Aim of the task:
Within the listing below, please copy exactly the lines between the line holding "Where should I click to: Open" and the line holding "The width and height of the screenshot is (864, 486).", inclusive.

===============

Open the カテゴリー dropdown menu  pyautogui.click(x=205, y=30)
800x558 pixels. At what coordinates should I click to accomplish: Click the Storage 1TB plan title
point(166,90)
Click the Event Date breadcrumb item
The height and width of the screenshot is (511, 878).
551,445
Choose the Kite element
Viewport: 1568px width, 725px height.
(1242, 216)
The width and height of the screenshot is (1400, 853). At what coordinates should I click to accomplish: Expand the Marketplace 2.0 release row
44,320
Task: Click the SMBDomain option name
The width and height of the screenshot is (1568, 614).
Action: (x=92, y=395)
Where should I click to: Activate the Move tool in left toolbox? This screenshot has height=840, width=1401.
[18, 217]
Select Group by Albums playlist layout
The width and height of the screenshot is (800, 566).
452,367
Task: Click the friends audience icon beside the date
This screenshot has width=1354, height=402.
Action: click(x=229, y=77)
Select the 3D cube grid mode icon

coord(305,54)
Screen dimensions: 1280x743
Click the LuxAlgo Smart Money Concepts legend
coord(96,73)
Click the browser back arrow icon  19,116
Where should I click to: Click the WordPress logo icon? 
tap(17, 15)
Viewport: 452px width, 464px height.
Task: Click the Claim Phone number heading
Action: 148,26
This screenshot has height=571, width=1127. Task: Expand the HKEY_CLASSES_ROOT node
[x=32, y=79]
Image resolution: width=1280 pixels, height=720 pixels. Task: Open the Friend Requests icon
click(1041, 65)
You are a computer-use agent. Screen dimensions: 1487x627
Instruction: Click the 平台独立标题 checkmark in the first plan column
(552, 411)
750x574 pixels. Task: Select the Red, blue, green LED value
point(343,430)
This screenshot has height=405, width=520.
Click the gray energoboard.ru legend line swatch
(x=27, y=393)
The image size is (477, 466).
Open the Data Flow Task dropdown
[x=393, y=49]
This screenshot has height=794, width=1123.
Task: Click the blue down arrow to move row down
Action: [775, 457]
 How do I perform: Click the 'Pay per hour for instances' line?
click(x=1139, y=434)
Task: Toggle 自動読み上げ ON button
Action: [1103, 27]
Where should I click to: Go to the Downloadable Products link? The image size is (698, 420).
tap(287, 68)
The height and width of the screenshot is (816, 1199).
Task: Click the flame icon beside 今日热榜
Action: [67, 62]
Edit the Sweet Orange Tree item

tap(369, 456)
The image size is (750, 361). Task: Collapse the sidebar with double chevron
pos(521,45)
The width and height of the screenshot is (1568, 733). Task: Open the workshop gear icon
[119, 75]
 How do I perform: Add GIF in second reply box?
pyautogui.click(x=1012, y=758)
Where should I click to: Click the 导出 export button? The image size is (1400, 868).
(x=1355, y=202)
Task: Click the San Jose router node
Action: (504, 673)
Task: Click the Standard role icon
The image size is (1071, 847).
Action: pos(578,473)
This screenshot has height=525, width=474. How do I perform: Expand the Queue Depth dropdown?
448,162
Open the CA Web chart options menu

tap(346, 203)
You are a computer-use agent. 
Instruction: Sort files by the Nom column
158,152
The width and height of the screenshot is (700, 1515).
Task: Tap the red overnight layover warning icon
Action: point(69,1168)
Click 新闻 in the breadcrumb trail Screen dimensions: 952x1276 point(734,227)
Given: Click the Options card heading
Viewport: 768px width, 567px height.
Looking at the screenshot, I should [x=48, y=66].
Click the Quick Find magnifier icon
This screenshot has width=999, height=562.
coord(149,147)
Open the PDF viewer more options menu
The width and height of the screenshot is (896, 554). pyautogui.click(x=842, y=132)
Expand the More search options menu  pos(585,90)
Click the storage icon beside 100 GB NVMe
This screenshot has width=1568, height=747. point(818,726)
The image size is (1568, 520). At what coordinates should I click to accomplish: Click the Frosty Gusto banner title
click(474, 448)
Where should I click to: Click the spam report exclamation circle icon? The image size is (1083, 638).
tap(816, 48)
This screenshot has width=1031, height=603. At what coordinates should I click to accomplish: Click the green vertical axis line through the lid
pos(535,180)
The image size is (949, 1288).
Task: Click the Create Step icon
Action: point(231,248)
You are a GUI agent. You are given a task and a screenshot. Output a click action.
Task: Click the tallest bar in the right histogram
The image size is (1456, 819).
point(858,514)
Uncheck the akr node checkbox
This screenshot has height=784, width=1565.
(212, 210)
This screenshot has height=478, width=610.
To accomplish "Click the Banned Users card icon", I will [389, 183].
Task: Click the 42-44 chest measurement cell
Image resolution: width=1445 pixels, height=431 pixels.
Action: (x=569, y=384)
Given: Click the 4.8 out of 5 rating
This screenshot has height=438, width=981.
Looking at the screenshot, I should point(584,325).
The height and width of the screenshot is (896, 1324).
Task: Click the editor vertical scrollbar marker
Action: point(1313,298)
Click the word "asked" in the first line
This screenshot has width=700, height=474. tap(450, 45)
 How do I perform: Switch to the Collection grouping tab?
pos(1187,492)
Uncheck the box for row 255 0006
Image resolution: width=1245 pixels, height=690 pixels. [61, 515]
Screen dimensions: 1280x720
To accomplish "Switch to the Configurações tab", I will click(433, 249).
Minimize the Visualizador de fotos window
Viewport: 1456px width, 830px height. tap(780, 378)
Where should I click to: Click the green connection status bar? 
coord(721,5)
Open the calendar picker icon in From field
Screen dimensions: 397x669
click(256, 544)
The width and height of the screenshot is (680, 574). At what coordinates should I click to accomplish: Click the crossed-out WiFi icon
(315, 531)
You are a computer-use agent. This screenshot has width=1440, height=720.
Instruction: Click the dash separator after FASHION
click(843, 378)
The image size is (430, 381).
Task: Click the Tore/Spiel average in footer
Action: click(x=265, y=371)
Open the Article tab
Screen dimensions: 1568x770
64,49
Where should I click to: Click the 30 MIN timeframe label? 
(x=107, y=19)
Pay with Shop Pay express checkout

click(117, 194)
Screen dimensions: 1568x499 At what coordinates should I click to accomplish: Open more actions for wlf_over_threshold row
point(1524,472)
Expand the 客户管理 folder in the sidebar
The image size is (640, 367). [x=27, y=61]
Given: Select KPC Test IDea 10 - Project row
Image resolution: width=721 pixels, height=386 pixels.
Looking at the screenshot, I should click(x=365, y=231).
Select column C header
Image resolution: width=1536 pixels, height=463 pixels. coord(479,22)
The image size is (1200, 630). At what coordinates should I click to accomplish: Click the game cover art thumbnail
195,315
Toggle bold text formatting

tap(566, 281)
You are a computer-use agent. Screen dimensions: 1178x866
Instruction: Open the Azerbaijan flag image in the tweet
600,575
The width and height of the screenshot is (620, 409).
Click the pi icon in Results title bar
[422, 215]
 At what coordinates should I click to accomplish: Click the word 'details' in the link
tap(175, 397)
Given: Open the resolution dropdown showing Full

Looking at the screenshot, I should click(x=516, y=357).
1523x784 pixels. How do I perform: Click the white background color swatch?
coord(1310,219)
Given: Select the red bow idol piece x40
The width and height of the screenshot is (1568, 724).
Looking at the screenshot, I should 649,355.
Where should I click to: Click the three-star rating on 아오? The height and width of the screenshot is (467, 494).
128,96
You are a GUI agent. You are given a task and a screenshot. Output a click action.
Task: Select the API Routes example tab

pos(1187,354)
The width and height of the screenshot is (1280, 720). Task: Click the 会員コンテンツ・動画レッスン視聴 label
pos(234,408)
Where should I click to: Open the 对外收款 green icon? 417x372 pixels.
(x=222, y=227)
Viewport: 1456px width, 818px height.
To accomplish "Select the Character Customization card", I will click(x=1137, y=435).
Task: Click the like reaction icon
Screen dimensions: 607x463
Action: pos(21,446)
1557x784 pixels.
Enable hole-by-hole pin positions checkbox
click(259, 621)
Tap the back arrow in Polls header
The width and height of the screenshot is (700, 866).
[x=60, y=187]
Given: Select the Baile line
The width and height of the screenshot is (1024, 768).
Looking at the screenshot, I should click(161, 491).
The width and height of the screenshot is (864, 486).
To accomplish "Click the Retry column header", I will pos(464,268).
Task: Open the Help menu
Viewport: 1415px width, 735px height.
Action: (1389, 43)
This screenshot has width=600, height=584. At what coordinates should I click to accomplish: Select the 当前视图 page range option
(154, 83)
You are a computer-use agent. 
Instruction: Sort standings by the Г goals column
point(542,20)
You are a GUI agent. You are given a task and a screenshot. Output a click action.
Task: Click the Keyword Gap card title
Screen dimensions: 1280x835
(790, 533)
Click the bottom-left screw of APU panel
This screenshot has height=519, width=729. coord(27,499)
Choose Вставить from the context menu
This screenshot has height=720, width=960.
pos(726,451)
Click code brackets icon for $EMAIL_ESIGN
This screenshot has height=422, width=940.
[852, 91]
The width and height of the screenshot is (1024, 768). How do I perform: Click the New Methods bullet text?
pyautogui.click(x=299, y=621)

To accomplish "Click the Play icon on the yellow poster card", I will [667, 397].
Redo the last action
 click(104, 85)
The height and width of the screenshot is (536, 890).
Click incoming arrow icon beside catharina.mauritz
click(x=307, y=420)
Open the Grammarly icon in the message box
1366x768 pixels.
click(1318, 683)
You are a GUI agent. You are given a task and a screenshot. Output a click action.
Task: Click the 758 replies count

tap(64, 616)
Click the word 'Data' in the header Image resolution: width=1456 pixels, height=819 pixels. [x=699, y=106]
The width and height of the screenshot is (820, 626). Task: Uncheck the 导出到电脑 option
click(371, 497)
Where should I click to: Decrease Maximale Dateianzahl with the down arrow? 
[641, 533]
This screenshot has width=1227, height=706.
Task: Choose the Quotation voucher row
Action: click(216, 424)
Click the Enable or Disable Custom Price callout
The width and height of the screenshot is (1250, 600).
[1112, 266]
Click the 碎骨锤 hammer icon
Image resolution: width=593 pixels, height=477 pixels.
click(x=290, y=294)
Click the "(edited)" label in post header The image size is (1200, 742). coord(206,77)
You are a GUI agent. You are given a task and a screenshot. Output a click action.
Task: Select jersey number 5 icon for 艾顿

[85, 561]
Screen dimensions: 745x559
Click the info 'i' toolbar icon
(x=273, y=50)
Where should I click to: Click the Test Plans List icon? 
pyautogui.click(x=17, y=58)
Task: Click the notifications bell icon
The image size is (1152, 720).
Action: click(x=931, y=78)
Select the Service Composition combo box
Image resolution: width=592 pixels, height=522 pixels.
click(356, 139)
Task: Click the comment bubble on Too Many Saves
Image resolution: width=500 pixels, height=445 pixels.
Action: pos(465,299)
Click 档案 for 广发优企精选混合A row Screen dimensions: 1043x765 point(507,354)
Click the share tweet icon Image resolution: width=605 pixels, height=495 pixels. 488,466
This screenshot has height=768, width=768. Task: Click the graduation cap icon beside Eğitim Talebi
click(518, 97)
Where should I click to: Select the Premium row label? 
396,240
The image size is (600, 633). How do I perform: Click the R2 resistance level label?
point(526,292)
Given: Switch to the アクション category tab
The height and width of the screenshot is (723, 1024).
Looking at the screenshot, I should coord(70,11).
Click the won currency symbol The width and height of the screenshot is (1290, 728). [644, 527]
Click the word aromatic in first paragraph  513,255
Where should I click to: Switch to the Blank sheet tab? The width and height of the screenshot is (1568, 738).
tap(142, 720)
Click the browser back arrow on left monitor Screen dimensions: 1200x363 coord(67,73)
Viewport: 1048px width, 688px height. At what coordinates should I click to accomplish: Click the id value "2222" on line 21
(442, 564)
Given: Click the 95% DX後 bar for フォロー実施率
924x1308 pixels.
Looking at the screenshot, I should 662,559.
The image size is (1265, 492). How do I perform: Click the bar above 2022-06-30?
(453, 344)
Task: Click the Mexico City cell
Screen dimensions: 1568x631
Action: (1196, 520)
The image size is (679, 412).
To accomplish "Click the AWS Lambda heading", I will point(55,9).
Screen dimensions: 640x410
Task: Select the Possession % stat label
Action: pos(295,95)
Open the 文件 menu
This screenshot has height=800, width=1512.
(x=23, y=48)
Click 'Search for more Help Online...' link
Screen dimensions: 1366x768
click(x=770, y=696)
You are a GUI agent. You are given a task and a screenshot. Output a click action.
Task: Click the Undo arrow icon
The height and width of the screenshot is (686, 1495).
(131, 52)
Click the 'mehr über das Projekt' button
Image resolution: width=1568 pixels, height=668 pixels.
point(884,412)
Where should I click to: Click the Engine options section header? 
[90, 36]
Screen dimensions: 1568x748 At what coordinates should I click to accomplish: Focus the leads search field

===============

Result of this exercise:
Where should I click to: Open the 对外收款 green icon? 417x372 pixels.
(x=222, y=227)
Viewport: 1456px width, 818px height.
To accomplish "Select the Character Customization card", I will click(x=1137, y=435).
Task: Click the like reaction icon
Screen dimensions: 607x463
Action: pos(21,446)
1557x784 pixels.
Enable hole-by-hole pin positions checkbox
click(259, 621)
Tap the back arrow in Polls header
The width and height of the screenshot is (700, 866).
[x=60, y=187]
Given: Select the Baile line
The width and height of the screenshot is (1024, 768).
Looking at the screenshot, I should click(161, 491).
The width and height of the screenshot is (864, 486).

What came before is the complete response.